Creation and Shadows
[Eugenio Montejo, 2007, by Gorka Lejarcegi]
An essential 20th century Venezuelan poet, Eugenio Montejo, died in June of 2008. Very few friends went to his wake in a dilapidated funeral home in downtown Valencia, a city in which he grew up, studied and cofounded the legendary magazine Poesía, for many years a reference in the creation and dissemination of poetry throughout the Latin American continent. Montejo had also been, in the last stage of his life, a functionary with the Venezuelan Foreign Ministry, where he not only directed with the novelist Elisa Lerner the magazine Venezuela, a type of cultural display window for the country, but he also took on with accreditation the task of being a cultural consul in Lisbon. From there he dedicated himself to disseminating Venezuelan literature in Portugal and Portuguese literature in Venezuela. Portuguese emigration to Venezuela during the first half of the 20th century, which many estimate to be approximately half a million inhabitants, spoke of unbreakable ties and presupposed a great deal of exchange programming. However, the sleeplessness of an intelligent and faithful functionary wasn’t enough, nor was the National Prize in Literature conferred in 1998 or the Octavio Paz International Poetry Prize he was awarded in 2005, for the Venezuelan Foreign Ministry or the government that proclaims itself as Bolivarian to send a flower wreath or to even publish a brief obituary in the national press. Those glories, it’s understood, didn’t belong to them, and so the only they saw in the Valencia funeral home was an unburied corpse.

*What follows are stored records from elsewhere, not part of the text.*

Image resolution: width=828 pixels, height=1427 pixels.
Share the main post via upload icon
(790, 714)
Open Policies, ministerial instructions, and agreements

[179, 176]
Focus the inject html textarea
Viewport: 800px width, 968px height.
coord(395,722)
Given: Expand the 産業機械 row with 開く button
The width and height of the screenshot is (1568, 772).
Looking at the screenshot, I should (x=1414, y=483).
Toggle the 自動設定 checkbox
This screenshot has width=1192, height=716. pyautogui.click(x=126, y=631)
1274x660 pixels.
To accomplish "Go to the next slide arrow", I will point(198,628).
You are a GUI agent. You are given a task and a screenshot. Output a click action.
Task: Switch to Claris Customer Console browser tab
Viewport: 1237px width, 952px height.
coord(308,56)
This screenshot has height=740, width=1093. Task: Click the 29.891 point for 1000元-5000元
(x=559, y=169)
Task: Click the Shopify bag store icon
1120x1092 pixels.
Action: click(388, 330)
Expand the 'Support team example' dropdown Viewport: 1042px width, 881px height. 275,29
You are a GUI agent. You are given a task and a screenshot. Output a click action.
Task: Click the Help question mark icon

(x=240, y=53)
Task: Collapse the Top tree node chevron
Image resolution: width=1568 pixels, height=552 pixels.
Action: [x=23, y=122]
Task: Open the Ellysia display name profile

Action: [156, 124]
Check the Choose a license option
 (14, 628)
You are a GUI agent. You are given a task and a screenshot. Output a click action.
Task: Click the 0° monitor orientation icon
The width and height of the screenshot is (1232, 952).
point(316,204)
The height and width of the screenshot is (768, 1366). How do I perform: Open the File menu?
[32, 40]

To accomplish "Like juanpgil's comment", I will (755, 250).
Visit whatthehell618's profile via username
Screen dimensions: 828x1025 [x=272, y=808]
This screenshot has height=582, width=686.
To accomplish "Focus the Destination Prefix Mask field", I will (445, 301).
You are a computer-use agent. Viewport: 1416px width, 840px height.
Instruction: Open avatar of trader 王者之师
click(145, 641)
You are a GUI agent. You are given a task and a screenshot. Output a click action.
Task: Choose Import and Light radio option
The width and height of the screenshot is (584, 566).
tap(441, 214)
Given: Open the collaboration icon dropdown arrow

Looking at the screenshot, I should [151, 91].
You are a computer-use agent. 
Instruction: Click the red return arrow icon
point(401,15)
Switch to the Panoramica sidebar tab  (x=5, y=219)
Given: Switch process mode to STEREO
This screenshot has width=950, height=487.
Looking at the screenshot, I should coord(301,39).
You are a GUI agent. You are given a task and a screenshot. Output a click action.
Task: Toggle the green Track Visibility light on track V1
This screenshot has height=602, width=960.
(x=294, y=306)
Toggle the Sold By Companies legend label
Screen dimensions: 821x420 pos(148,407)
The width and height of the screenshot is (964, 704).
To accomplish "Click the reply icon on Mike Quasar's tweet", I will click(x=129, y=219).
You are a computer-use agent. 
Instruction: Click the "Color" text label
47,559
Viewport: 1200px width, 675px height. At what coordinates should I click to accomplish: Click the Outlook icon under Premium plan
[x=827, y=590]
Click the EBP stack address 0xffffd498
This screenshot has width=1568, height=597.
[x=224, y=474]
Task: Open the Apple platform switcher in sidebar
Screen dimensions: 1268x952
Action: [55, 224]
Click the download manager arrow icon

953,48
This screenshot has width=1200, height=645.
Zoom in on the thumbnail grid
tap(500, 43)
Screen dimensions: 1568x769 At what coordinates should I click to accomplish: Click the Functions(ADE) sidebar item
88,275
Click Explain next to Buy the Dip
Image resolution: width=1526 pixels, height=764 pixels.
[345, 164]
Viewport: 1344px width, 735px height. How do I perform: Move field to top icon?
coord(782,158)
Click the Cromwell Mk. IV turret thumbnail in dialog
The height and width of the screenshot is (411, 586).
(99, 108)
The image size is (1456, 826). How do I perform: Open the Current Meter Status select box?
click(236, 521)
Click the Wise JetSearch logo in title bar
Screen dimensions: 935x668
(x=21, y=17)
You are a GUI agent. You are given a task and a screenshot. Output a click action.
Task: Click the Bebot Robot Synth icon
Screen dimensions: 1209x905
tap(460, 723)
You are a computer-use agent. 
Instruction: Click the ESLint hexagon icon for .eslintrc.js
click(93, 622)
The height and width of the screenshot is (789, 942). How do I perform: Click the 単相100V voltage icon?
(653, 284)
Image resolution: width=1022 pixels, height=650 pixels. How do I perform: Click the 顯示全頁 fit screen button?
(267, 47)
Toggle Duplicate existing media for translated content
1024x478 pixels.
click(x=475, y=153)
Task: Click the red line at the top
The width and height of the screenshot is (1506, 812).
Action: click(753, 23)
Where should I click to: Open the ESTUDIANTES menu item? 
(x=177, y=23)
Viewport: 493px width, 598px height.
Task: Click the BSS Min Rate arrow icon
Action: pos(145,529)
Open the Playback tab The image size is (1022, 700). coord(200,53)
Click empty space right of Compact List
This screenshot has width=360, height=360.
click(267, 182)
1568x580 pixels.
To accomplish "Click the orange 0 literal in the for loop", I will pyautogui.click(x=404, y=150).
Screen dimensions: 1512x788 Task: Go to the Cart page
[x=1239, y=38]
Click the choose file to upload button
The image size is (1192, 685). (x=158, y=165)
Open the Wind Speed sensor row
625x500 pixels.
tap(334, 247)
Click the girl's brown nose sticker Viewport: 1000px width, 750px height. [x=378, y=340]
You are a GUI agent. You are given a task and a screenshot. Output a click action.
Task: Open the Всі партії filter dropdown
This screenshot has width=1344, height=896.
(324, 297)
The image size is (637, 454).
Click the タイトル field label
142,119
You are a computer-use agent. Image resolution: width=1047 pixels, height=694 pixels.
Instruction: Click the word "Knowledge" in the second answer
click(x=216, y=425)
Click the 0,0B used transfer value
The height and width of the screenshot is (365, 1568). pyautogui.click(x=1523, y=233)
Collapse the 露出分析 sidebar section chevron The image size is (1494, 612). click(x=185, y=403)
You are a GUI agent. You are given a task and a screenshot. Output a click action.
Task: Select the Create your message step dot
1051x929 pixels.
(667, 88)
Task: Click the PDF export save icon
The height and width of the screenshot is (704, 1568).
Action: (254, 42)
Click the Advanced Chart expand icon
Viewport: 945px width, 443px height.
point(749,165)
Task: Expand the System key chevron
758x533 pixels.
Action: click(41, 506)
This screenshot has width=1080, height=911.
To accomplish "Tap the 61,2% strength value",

This behavior is repeated almost exactly with other great writers. Neither the novelist Salvador Garmendia (1928-2001), perhaps the most important of the last five decades; nor the fiction writer Adriano González León (1931-2008), awarded the Biblioteca Breve Prize in 1968 in Spain for his novel País portátil; nor the poet Juan Sánchez Peláez (1922-2003), an avant-garde voice par excellence; none of them deserved a single tribute, mention or gesture. For them there was only ignorance, a blemish, non-existence. These are the actions of those who in school textbooks make a capricious selection of historical episodes or who when recounting political history suppress everything that has to do with the democratic period between 1958-1998. In the sphere of culture, moreover, the omissions are embarrassing. No intellectual who has made any critical pronouncement, who has signed any manifesto of denunciation or who in an interview has expressed some type of discontent, has any right to anything: no invitations, fellowships or acknowledgments. Those privileges are reserved only for the faithful, in other words, for those who’ve ended up remaining silent, betraying their old codes and, in some cases, writing praises for the “Eternal Commander.”
Venezuelan artists in these times have finally understood the chessboard where they must or can move. And in that game they know the State doesn’t exist, that nothing can be expected from any cultural policy. They’ve only gained one advantage from this injustice, so as to not call it a disgrace: they’ve become more persistent, more obsessive and even more professional. When survival is threatened, energies emerge from unknown places, but they emerge. It doesn’t matter if there’s nowhere to publish, if the national museums no longer open their doors or if the billboards of the theaters have become banal. In the end one creates for another present, one that is by force alternative, or maybe for the future, when the country or the audiences might be different. Beyond the artists the country has expelled, who also exist, there’s a type of secret diaspora of those who remain in Venezuela and protect themselves from all the plagues: ostracism, isolation, skepticism or self-censorship. The hour invites us to band together in groups, to meet up, to unite our wills, and all initiatives are welcomed, no matter how insignificant they might seem. The only consolation, or the only truth, that floats above these sometimes invisible initiatives is that, when from a possible future someone looks back at these ill-fated hours, they might discover that only the artists of this lock-up will have written the best essays, the best poetry collections; they will have conceived the best works of visual art, the best installations; they will have composed the best plays, the best choreographies. Artistic truth is in the shadows and not in the bureaucratic and even militaristic pomp the Venezuelan government wants to sell as cultural goods.
Any cultural politics that considers itself modern should always guarantee spaces for creation, which are sometimes mysterious and even fragile. Nascent artistic vocations are always uncertain and can make a developing poet waste his talent in other affairs. Who enters that world of fragilities and assures that the artistic condition won’t lose a great voice? Who influences that moment of decisions and avoids major frustrations? We’ve existed very far from these, you might call them exquisite, ruminations but other realities and purposes have understood quite well there’s nothing like pure and free creation for social transformations. This has been understood, even unconsciously, by artists working with very few rudiments and forgotten by any sign of cultural politics in Venezuela.
Maybe the flower wreaths that Eugenio Montejo deserved will arrive in the future. They actually exist in the voices and hearts of his heirs, the young people who read him with fruition and don’t stop admiring his verses. Not every era knows how to recognize its own children and the one that governs us now ignores them all.